SoftBank Group is moving deeper into the hardware layer of artificial intelligence with a planned acquisition of Ampere Computing, the Santa Clara, California, chip designer founded by Renee James.
The company announced on Wednesday that it will buy Ampere through a $6.5 billion all-cash deal. After the transaction closes, Ampere is expected to operate as a wholly owned subsidiary of SoftBank. The deal is expected to close in the second half of 2025.
A chip deal built around AI infrastructure
SoftBank described the Ampere acquisition as a strategic move to expand its investment in AI infrastructure. That framing matters because AI systems depend not only on models and software, but also on the computing platforms that run them.
Ampere gives SoftBank a direct stake in semiconductor design for high-performance computing. The startup has developed a server chip based on the ARM compute platform, placing it close to another major SoftBank asset: Arm Holdings.
SoftBank is the largest shareholder of Arm Holdings. It acquired British chip designer Arm for $32 billion in 2016, and Arm became publicly traded in 2023. Ampere’s work on Arm-based server chips therefore fits naturally into SoftBank’s existing position in compute architecture.
Masayoshi Son, chairman and CEO of SoftBank Group Corp., tied the deal directly to future computing demands. “The future of artificial super intelligence requires breakthrough computing power,” he said. “Ampere’s expertise in semiconductors and high-performance computing will help accelerate this vision and deepens our commitment to AI innovation in the United States.”
What SoftBank is buying
Ampere was founded in 2017 by James, who previously worked at Intel and private equity firm Carlyle and served on the board of Oracle. The company initially focused on cloud-native computing. It has since expanded its scope to include sustainable AI compute.
The acquisition would also bring a large engineering team into SoftBank. Ampere employs 1,000 semiconductor engineers, according to the source article. For a company trying to strengthen its role in AI and compute, that talent base is part of the strategic value.
Ampere’s customer list also shows why the company is relevant to large-scale infrastructure. Its customers include Google Cloud, Microsoft Azure, Oracle Cloud, Alibaba, and Tencent, as well as companies like HPE and Supermicro.

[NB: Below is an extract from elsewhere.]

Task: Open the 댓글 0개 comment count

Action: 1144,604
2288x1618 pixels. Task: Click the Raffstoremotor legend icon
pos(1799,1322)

Those customers sit across cloud services, enterprise hardware and global computing platforms. The source article does not say how each customer uses Ampere’s technology, but the list indicates that Ampere’s products are already connected to major infrastructure buyers and providers.
Investors are selling their stakes
Carlyle and Oracle, Ampere’s lead investors, will sell their shares in the startup as part of the deal. According to SoftBank’s statement, Carlyle holds a 59.65% stake while Oracle holds 32.27%.
The transaction also follows earlier reported interest from SoftBank. In 2021, SoftBank considered acquiring a minority stake in Ampere, which was then valued at $8 billion, per Bloomberg.
The new agreement is different in scale and control. Instead of a minority investment, SoftBank is pursuing full ownership. Ampere would continue operating under SoftBank as a wholly owned subsidiary after the deal closes.
How Ampere fits the wider SoftBank AI strategy
The Ampere announcement is not an isolated move. It follows a string of AI-related deals and projects by SoftBank over the past few months.
SoftBank has partnered with OpenAI to develop Advanced Enterprise AI called “Cristal intelligence.” It has also invested in the AI infrastructure project Stargate, which is building data centers for OpenAI across the U.S., and purchased an old Sharp factory in Japan.
Taken together, those moves point to a strategy that spans several layers of AI infrastructure:
- Compute design: Ampere’s semiconductor and high-performance computing expertise.
- Architecture exposure: SoftBank’s position as the largest shareholder of Arm Holdings.
- Data center infrastructure: the Stargate project building data centers for OpenAI across the U.S.
- Enterprise AI: the partnership with OpenAI around “Cristal intelligence.”
The source article does not describe a single integrated product roadmap across these efforts. Still, the logic is clear: AI growth requires more computing power, and SoftBank is positioning itself around companies and projects that provide or depend on that power.
What Ampere says comes next
For Ampere, the deal is presented as a way to continue its processor roadmap inside a larger technology portfolio. James framed the acquisition around a shared AI direction and the chance to work with SoftBank’s other companies.
“With a shared vision for advancing AI, we are excited to join SoftBank Group and partner with its portfolio of leading technology companies,” said James. “This is a fantastic outcome for our team, and we are excited to drive forward our AmpereOne roadmap for high-performance Arm processors and AI.”
The key point is that SoftBank is buying more than a chip startup. It is buying semiconductor expertise, an Arm-based server chip business, cloud and hardware customer relationships, and a team already focused on high-performance computing and AI compute.
If the deal closes as expected in the second half of 2025, Ampere will become one more piece of SoftBank’s broader bet that the next phase of AI will be shaped by infrastructure as much as by software.